Okay, okay, I secretly hoped for the stupid guitar player to die, but that was just so I didn't have to watch shots of him preening anymore.


When Randy and I start talking about football, his wife, Stephanie, looks at her watch and then zones out. Ten minutes later, she interrupts.


It's fair. We get to talk about football for a bit, and she gets to hear us stop. She hasn't the slightest interest in football nor anything else I like.

Steph is a gardener and vegetarian, and her kids go to one of those hippie schools where they learn about feelings instead of monetizable skills. She's sweet, she's gentle, and for some reason that eludes us both, we get along.

It was a considerable delight this week, then, when the first text I received about Deflategate was from her.


Non-Bostonians, enjoy.

I was mowing my lawn while smoking a cigar and listening to a Steelers podcast.

"Jesus Christ," groaned Mike, "You are the single straightest man I have ever known."

There once was a time when that was unambiguously a compliment.

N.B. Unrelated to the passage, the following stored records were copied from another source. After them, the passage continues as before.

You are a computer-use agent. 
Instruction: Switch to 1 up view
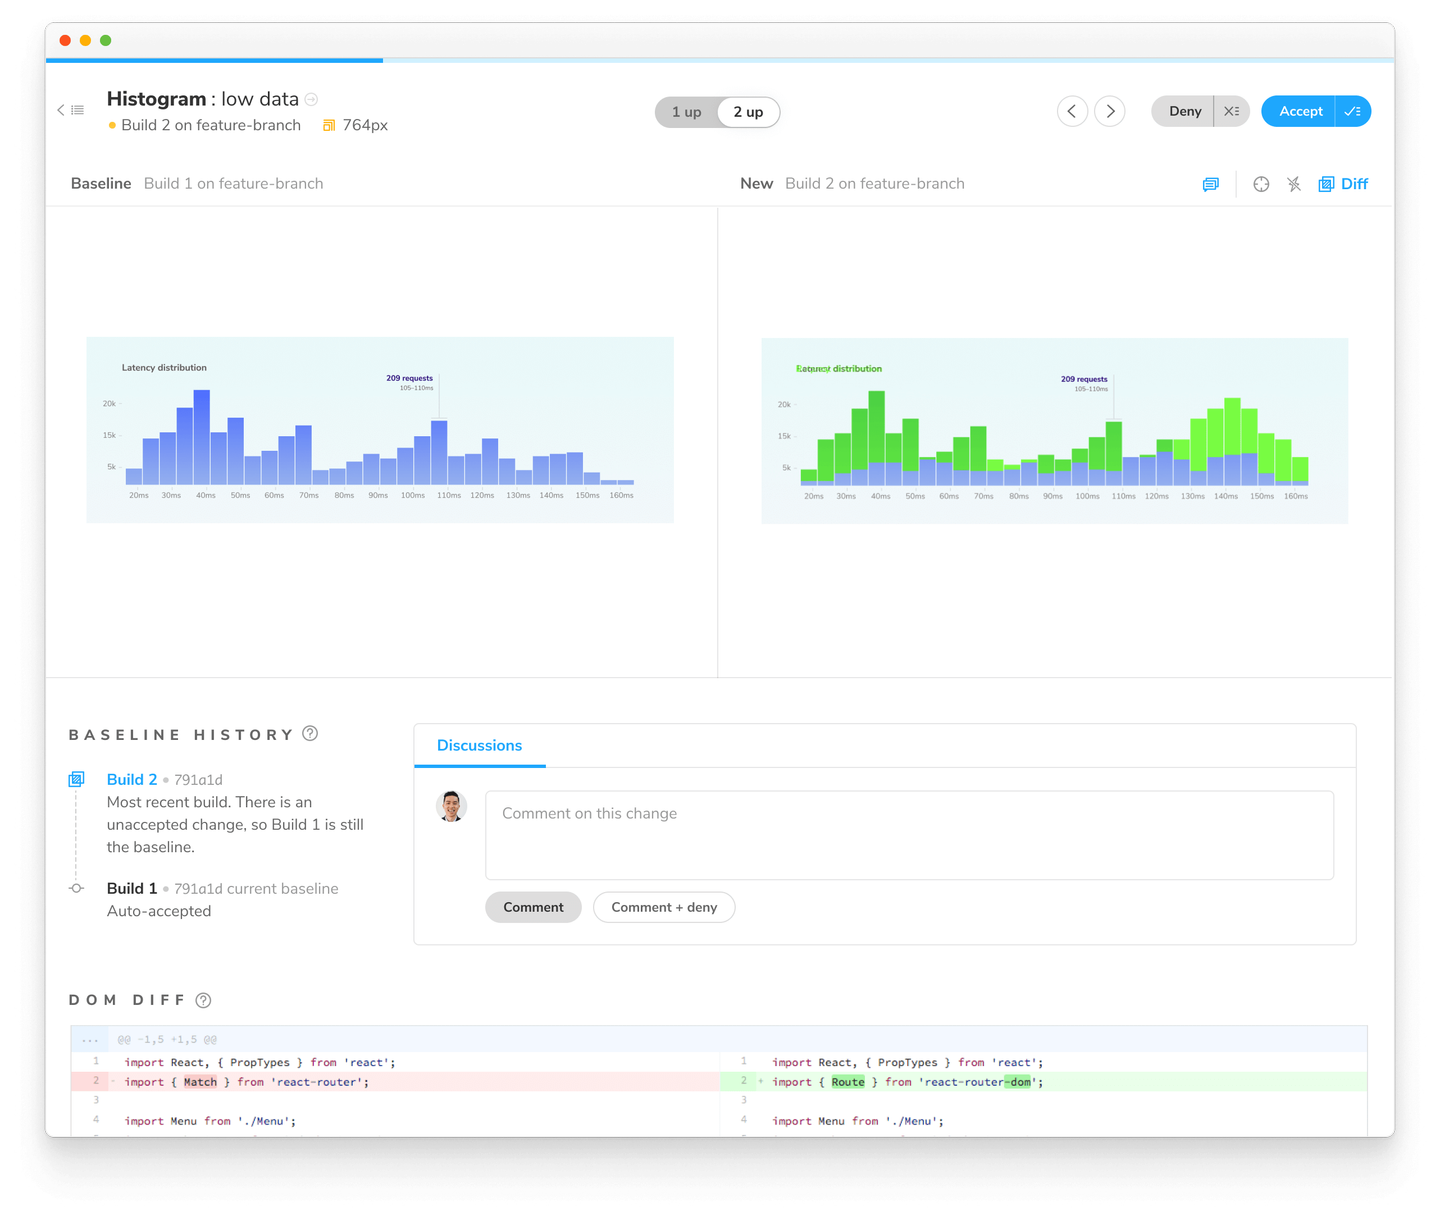(686, 112)
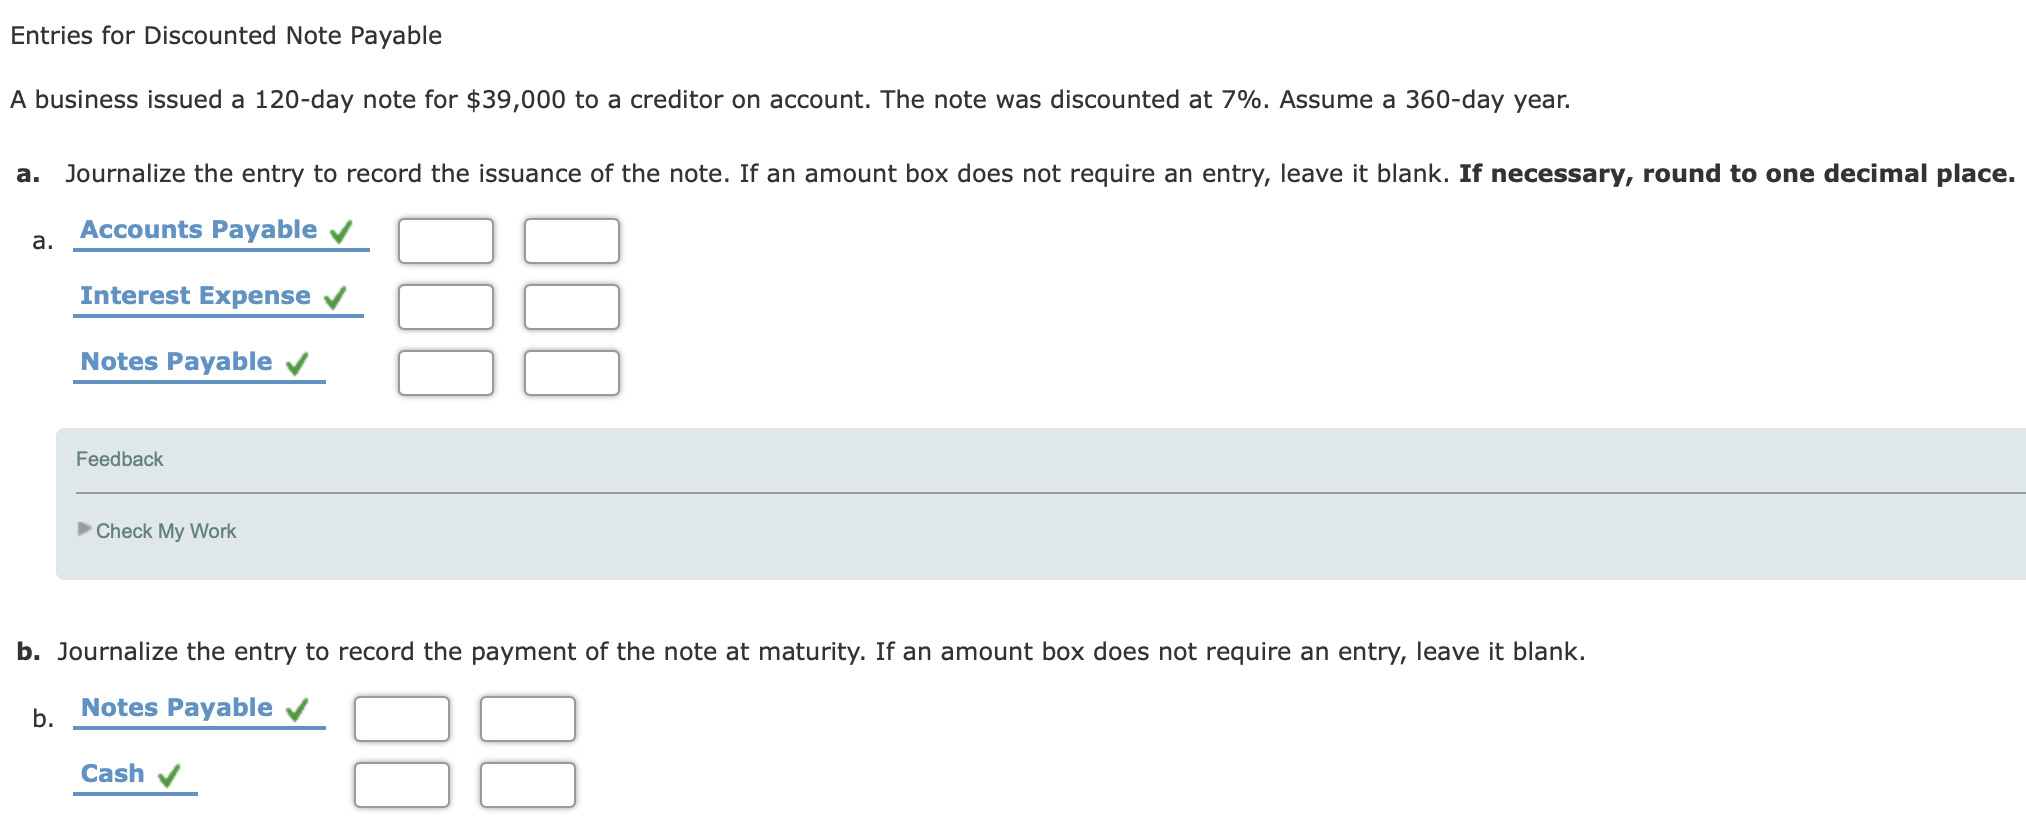Click the Feedback section header
2026x832 pixels.
(120, 459)
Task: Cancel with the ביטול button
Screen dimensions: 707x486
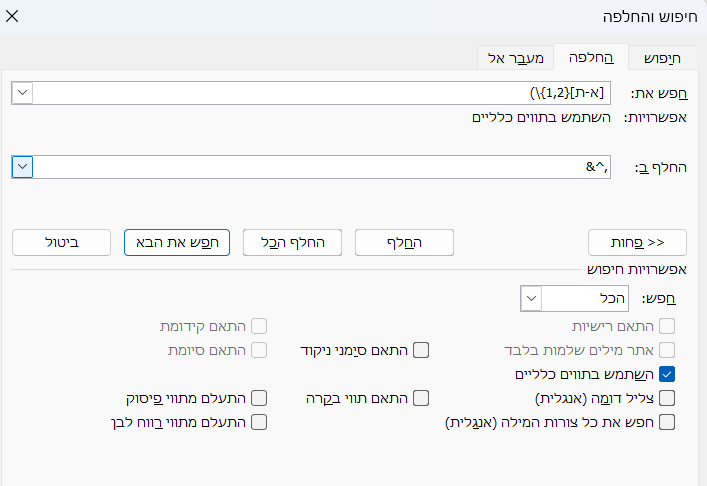Action: (61, 243)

Ah, the good ol' days.

• • •

I was having dinner with the pink mafia one night. I was the token straight amidst a full spectrum of queens. It's always a good time. It's a far more reliably good time than hanging out with straight friends or, god help me, family. Perhaps my attitude is better. Perhaps they're just kinder. I don't know, and I don't care. I enjoy differences between people. I love reveling in differences, learning from them, and most especially, making fun of them. In uptight Seattle, we don't even acknowledge differences, let alone have the grace to find humor in them. It's an uncomfortable fit for this polka dot, which brings us back to that dinner table.

"So back when you chose to be gay..." I slurred. It's my standard ice-breaker.

"FUCK OFF!" they slurred back. Also standard.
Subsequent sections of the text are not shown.